チャラい彼は、意外と一途
私ってこんなにも嫉妬深かったんだと思うほど。
「あの!」
「えっと、何かな?」
「彼女さんがいることは知ってます。でも、告白させてください。私、佐野先輩が好きです!」
「私もです!ずっと佑都先輩が好きでした!」
「それなら、私もよ!この子達よりもずっと前から佑都のことが好きなの!」
告白大会みたいなのが始まった。
どんどん黒くなっていく感情。
正直、こんな自分知りたくなかったと思ってしまうくらいの強い感情だった。
佑都先輩は私のなのに……触らないで!告白しないで!
自分の嫉妬深さに自分で呆れた。
でも、止めることはできなくて……目頭が熱くなって涙が出そうになる。
すると……
「ふゆちゃん」
ぎゅっと抱きしめられた。
その瞬間、大好きな匂いに包まれる。
どうやって抜け出したのか分からないけど、状況は把握していた。
「ごめん。
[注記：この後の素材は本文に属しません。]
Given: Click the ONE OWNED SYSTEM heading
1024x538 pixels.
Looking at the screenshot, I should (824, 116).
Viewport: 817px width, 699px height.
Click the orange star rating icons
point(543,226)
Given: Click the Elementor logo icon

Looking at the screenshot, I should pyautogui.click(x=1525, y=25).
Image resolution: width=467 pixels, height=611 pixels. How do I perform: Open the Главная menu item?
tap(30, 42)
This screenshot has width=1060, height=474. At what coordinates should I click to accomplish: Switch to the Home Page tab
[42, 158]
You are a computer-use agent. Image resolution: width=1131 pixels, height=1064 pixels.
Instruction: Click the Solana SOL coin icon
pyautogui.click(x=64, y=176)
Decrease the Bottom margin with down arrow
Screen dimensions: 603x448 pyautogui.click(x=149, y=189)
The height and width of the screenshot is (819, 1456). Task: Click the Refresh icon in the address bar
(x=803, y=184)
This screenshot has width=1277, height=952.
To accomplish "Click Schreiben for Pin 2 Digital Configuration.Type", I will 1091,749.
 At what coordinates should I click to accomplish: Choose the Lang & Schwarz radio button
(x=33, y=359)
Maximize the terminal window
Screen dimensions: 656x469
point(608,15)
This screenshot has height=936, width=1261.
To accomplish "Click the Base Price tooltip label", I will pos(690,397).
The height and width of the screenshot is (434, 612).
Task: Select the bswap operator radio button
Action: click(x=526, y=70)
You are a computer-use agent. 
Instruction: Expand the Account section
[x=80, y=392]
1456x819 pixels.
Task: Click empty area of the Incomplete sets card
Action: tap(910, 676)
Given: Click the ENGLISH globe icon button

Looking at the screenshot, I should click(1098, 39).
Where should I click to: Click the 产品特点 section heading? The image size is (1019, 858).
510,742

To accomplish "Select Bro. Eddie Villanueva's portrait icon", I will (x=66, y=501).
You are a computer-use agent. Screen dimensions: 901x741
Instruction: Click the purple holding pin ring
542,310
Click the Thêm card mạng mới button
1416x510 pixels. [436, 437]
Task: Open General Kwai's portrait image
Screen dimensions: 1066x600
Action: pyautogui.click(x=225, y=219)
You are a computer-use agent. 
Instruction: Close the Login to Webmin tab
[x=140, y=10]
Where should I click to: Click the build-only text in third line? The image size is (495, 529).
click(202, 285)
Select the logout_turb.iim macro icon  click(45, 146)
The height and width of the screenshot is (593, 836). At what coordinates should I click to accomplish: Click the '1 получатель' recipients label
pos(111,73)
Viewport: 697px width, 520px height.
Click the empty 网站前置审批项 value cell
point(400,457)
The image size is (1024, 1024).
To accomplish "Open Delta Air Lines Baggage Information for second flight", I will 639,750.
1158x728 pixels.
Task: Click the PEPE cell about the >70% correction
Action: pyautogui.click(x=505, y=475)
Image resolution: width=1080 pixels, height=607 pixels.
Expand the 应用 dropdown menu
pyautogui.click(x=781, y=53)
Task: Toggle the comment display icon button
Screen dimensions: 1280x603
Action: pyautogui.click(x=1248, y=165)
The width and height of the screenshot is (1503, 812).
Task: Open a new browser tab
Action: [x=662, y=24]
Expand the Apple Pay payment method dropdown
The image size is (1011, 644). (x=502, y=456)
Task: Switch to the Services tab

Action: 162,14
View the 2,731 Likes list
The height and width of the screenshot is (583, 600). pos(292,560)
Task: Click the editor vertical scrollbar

僕には大切な彼女がいるから。ボタンもネクタイもあげられないし、告白も受けることはできない」
ちゃんと言ってくれた。
それは嬉しい。
でも……
「諦められません!」
「そうですよ!」
「この子達の言うとおりだわ!」
私があまりにも釣り合わないからだ。
私のせいで、諦めてもらえない。